Stellar Suntec REIT burdened by intensifying retail headwinds
Its share price has appreciated 26% YTD.
Suntec’s stellar performance is at risk from sluggish occupancy rates for Suntec City Mall’s Phase 3 development. According to OCBC, the mall currently has a relatively lacklustre committed occupancy rate of 60% as of the end of September.
The disappointing figure is underpinned by continued headwinds in Singapore’s retail sector. “. We see downside risks to our FY15 gross revenue and DPU forecasts if the situation remains sluggish,” noted the report.
Suntec REIT’s strong office portfolio will be its main driver of growth, but rental growth is expected to moderate starting 2015.

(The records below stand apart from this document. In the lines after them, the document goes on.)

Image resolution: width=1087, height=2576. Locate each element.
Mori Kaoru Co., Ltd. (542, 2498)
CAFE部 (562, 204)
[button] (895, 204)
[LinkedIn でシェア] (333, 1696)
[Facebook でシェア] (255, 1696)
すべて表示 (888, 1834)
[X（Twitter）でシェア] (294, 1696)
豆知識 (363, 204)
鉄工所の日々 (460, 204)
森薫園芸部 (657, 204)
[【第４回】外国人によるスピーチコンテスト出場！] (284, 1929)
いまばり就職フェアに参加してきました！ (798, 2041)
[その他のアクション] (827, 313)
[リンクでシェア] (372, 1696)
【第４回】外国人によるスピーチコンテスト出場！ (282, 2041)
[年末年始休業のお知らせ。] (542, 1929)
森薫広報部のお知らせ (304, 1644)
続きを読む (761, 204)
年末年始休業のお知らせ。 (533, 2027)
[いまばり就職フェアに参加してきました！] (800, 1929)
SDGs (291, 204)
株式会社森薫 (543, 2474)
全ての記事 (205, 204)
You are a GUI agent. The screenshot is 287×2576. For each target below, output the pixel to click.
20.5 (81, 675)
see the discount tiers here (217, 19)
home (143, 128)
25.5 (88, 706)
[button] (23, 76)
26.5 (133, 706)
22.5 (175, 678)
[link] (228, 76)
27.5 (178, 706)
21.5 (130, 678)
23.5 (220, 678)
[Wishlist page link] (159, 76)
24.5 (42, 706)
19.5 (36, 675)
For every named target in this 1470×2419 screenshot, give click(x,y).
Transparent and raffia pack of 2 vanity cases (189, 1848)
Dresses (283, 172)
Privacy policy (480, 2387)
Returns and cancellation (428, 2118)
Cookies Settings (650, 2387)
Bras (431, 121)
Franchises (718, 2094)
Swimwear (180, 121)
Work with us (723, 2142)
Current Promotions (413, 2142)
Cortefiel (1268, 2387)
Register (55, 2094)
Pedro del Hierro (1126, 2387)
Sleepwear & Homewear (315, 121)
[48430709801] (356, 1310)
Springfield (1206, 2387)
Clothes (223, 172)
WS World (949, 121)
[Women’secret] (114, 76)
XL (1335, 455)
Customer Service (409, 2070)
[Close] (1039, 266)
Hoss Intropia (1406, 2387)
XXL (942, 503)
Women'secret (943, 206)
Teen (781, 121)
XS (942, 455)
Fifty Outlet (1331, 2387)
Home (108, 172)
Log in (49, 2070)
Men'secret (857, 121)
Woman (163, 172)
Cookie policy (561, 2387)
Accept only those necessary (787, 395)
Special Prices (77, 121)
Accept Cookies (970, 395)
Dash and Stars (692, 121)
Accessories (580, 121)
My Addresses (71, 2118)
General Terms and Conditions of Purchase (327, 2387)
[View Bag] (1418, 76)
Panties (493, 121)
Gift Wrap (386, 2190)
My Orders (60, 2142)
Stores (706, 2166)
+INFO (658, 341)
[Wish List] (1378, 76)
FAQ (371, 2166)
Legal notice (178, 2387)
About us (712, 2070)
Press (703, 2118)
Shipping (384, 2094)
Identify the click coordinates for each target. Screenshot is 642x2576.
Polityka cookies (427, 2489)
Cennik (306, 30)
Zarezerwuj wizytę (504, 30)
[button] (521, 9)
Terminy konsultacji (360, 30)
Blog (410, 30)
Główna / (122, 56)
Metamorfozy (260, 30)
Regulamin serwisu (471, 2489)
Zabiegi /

“The momentum for prime office space in Singapore remains robust, as illustrated by the 3.3% QoQ and 14.7% YoY increase in Grade A rentals in 3Q14, based on data from CBRE. We expect Suntec REIT to be a beneficiary of this trend, as approximately 69% and 68% of its NPI and NLA are contributed by the office segment, respectively. Notwithstanding this positive environment, we believe the pace of rental increase would moderate next year. Growth is expected to ease further in 2016, given the large pipeline of supply coming on stream (~3.9m sq ft),” noted OCBC.
Suntec REIT's share price has appreciated 26% year-to-date, but OCBC notes that the potential yield compression could be limited at this juncture.